The use of paravertebral catheter to provide long-lasting analgesia has been described in adults and children, for breast surgery, and for other surgeries [Citation19,Citation20]. In this study, catheter application was very effective in postoperative analgesia and in reduction of the analgesics used. It also provides safety in local anaesthetic administration as multiple small bolus doses. The potential problems with TPVB with catheter application are intrapleural catheter placement and subarachnoid or epidural injection. These complications were not recorded, due to the adherence to the anatomical study, the use of nerve stimulator, multiple aspirations and injections, with good patient monitoring.
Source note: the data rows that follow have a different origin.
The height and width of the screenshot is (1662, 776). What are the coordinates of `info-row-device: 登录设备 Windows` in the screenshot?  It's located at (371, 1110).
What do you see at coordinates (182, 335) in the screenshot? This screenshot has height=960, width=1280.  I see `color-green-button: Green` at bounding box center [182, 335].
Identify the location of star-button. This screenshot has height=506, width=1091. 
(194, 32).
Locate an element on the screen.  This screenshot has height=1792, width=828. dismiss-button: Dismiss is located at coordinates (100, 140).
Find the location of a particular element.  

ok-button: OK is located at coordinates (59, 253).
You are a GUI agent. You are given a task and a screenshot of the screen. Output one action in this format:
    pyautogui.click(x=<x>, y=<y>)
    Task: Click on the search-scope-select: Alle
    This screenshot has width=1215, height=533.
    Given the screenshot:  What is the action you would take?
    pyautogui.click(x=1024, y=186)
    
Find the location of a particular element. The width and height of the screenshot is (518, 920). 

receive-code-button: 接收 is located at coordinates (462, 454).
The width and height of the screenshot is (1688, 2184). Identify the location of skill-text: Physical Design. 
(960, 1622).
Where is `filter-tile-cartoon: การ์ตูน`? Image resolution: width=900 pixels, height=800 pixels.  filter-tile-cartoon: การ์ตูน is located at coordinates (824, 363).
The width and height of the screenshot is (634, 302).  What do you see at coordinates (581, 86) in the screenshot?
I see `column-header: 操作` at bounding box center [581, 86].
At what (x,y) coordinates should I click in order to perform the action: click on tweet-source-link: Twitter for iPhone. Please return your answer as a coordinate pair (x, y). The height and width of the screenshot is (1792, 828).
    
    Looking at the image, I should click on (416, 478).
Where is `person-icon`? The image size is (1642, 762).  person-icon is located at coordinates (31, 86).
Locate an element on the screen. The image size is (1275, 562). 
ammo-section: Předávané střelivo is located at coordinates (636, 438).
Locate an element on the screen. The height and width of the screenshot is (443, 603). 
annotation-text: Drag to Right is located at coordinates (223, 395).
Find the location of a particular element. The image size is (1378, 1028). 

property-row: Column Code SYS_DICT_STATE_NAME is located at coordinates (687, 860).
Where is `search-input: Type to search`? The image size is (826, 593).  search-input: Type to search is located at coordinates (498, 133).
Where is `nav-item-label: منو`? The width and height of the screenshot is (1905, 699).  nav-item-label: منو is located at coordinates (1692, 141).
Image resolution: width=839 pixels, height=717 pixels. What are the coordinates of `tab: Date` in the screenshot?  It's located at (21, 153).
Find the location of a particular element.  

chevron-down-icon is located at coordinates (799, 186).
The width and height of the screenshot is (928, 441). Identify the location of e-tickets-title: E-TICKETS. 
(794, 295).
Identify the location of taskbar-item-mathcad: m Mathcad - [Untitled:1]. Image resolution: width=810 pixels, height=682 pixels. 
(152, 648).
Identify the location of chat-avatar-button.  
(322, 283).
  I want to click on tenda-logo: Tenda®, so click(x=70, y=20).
Recently, fentanyl or clonidine was added to diluted levobupivacaine with intra- and postoperative paravertebral analgesia in patients undergoing breast surgery under general anaesthesia. Other studies were done to assess the efficacy and ability to use a patient-controlled paravertebral analgesia for breast cancer surgery, and satisfactory analgesia was provided [Citation21,Citation22].

The paravertebral block has been used successfully for analgesia in surgeries other than breast surgery as abdominal operations, hepatic surgery and thoracic surgery. TPVB was proved to be effective for analgesia for fracture ribs, penetrating trauma and for patients with post-herpetic neuralgia refractory to medical therapy. [Citation4,Citation23Citation26].

Naja et al [Citation8] looked at complications of PVB following thoracic and lumbar paravertebral blocks performed in 620 adults and 42 children. The complications recorded were: inadvertent vascular puncture (6.8%); hypotension (4.0%); haematoma (2.4%); pain at site of skin puncture (1.3%); signs of epidural or intrathecal spread (1.0%); pleural puncture (0.8%); pneumothorax (0.5%).

Few side effects appear after TPVB, nearly similar to those in the patients of the control group. We found no evidence of local anaesthetic toxicity in any patients of the study group. Also, hypotension was not recorded with the block for any of the patients in the study. Hypotension was reported to be not common in other studies after TPVB in normovolemic patients because of unilateral sympathetic blockade [Citation2,Citation4,Citation8].

The technique of paravertebral block sometimes does not gain acceptance because of requirement of more preoperative time for catheter insertion and block. This was clear in this study by the significant increase in the time of anaesthesia in the study group than the control group, but this problem could be solved by the early starting of the block before the operation starting time in the monitored holding area.

Because the paravertebral space lies adjacent to the intervertebral foramina, inadvertent spread into the epidural space may occur, the first small bolus dose with monitoring of anaesthesia to the other side and monitoring of pulse rate and blood pressure is very essential. Further, aspiration before injection is also mandatory because the space contains vascular structures.

The most serious complication of the technique of thoracic PVB is the potential occurrence of pneumothorax by deep needle penetration. If pneumothorax is not a possibility, as after thoracotomy in which chest drains are placed for all cases, lung disease may be a strong indication for thoracic paravertebral block to promote breathing [Citation2,Citation4,Citation8]

This complication was not present in the study by the beneficial use of the nerve stimulator to evaluate the depth of the block without inadvertent deep penetration and pleural injury.

6 Conclusion

Thoracic paravertebral block is a simple, easy-to-learn technique with few contraindications and is associated with a low incidence of complications. Continuous TPVB provides effective pain relief, significant opioid sparing, and also causes less painful restricted movement of the shoulder, with very few side effects after breast cancer surgery. Thoracic paravertebral somatic nerve block may be an alternative to general anaesthesia for major unilateral breast surgery with heavy sedation or to be combined with light general anaesthesia.